The claims are likely to add fuel to the growing controversy over the Senate amnesty proposal.
Holder made the remarks in an April 24 speech to the Mexican American Legal Defense and Educational Fund Awards Gala. MALDEF's notable activity includes suing Arizona Sheriff Joe Arpaio and opposing Arizona's immigration law.
Holder said, "[I]t is long past time to reform our immigration system in a way that is fair; that guarantees that all are playing by the same rules."
However, one of the primary criticisms of amnesty is that it does not treat all immigrants with the same rules. Instead, according to critics, amnesty would reward illegal aliens by allowing them to bypass established procedures required for legal entry.
See Holder's comments:
Heritage also pointed out unlawful immigration appears to depress the wages of low-skill U.S.-born workers by 10 percent.
The report noted that even if all of the children of all of the illegal aliens "graduated from college, they would be hard-pressed to pay back $6.3 trillion in costs over their lifetimes."
"Regrettably … at every stage of the life cycle, unlawful immigrants, on average, generate fiscal deficits (benefits exceed taxes). Unlawful immigrants, on average, are always tax consumers; they never once generate a 'fiscal surplus' that can be used to pay for government benefits elsewhere in society. This situation obviously will get much worse after amnesty."

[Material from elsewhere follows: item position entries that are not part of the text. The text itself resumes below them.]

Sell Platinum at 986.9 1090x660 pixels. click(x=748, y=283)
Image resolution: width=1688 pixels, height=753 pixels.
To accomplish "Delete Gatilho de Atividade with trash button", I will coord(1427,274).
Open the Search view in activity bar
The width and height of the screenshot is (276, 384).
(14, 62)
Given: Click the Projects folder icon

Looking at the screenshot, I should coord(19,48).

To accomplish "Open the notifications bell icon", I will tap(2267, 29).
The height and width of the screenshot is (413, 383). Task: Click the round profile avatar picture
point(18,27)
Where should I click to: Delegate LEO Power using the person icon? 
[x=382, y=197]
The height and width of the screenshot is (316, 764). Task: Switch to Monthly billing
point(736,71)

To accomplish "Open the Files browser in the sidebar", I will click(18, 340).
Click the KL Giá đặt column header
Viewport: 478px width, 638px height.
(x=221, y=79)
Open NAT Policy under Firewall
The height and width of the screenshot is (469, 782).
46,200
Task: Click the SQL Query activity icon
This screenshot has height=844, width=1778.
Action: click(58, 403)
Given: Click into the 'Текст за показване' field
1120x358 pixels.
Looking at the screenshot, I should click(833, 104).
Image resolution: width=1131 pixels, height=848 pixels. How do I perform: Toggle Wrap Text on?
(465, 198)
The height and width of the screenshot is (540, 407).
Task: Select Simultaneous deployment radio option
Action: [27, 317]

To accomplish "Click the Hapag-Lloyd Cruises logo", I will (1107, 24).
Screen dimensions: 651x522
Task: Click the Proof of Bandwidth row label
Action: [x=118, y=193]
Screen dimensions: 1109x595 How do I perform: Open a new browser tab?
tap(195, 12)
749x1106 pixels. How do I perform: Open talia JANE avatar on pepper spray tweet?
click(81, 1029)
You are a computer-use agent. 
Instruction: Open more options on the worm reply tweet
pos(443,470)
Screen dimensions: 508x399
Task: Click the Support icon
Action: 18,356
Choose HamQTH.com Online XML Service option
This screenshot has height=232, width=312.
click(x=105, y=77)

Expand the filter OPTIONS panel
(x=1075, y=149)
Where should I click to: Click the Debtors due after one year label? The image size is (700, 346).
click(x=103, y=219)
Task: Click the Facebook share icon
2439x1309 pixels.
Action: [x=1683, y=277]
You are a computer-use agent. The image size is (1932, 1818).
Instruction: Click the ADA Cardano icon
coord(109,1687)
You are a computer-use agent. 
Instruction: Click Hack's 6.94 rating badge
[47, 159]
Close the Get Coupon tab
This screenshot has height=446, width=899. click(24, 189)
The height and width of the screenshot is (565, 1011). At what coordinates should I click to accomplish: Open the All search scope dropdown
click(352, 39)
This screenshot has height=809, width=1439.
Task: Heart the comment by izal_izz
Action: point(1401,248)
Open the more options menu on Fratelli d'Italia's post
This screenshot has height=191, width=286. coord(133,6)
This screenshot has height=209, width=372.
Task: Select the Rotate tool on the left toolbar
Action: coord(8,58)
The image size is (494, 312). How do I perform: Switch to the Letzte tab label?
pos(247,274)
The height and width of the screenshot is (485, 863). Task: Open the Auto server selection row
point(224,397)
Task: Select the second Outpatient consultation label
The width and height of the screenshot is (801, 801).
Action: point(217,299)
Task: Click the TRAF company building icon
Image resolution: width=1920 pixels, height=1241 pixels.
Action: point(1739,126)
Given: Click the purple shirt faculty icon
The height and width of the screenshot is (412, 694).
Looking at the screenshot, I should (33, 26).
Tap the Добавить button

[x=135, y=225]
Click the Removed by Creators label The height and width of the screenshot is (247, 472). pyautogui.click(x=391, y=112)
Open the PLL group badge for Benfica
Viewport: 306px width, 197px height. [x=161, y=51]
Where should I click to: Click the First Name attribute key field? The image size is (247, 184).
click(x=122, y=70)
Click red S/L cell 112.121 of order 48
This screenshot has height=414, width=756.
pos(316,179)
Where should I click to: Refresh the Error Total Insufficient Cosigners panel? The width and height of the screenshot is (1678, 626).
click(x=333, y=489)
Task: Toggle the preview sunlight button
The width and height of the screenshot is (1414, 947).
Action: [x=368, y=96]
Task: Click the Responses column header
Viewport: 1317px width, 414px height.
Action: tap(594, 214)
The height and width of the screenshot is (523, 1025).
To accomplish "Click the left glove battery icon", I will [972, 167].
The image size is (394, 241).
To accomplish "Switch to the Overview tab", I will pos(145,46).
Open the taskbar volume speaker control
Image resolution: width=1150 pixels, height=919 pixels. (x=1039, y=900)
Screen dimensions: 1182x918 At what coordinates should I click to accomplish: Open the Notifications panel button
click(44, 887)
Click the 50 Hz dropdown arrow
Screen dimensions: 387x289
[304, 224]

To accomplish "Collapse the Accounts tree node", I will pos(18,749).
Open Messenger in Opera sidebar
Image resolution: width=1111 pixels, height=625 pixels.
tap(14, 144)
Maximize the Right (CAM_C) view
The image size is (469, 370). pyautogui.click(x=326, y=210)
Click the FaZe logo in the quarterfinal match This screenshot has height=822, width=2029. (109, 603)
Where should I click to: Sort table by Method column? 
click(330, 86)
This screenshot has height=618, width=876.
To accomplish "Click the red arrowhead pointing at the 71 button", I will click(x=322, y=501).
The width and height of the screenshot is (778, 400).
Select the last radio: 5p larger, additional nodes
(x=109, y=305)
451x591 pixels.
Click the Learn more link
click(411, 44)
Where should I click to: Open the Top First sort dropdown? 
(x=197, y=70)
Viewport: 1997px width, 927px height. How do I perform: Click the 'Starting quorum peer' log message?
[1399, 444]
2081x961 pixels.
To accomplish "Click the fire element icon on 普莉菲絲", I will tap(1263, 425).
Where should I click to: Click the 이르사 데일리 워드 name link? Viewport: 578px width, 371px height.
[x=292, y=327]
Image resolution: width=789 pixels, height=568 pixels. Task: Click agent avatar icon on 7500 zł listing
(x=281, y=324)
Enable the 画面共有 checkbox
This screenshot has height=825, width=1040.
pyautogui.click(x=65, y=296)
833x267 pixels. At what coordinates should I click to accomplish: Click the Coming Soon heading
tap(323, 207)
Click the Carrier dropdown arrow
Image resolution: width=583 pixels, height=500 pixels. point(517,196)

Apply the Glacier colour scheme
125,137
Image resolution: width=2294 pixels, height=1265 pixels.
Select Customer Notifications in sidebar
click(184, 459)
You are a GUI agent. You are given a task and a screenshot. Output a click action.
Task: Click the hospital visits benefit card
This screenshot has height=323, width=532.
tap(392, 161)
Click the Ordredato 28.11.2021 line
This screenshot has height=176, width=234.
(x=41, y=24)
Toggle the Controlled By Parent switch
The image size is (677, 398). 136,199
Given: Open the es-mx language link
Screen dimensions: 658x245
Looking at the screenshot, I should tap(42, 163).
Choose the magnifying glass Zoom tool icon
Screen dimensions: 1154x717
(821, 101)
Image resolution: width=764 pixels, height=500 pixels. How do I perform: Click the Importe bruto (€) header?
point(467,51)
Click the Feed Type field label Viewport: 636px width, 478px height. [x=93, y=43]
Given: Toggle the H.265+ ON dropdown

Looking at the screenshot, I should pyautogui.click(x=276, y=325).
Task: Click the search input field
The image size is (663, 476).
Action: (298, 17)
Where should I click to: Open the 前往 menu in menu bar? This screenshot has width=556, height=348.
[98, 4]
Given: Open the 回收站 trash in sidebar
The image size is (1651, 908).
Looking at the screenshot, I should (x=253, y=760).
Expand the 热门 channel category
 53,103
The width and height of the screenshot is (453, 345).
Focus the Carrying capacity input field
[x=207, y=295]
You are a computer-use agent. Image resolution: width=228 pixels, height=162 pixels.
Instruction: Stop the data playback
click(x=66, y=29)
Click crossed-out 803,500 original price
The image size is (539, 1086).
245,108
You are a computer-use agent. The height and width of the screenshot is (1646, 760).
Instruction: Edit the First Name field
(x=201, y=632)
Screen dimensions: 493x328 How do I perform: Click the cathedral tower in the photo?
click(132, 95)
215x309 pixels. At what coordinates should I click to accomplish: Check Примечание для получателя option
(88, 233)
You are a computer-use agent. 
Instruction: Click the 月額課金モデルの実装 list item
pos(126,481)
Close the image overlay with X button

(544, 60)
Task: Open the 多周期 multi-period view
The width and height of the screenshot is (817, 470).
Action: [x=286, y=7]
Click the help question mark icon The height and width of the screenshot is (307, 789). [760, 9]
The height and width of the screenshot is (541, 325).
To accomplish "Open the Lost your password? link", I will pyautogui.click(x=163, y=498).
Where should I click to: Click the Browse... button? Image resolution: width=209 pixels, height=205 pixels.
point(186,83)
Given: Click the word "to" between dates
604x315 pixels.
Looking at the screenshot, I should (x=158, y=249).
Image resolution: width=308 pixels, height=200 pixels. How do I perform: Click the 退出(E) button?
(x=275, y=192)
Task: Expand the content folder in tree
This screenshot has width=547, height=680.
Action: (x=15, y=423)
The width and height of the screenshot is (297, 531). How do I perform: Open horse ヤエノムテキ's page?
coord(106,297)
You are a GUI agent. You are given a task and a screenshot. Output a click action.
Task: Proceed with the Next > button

The report said that along with direct benefits of Social Security, Medicare, unemployment insurance and other programs, there also are more than 80 programs that provide cash, food, housing, medical and other services to low-income Americans.
Among a few are food stamps, the refundable Earned Income Tax Credit, public housing, Supplemental Security Income and Temporary Assistance for Needy Families.
Also subsidized for low-income families are public schools, police, fire, highways, parks and other services.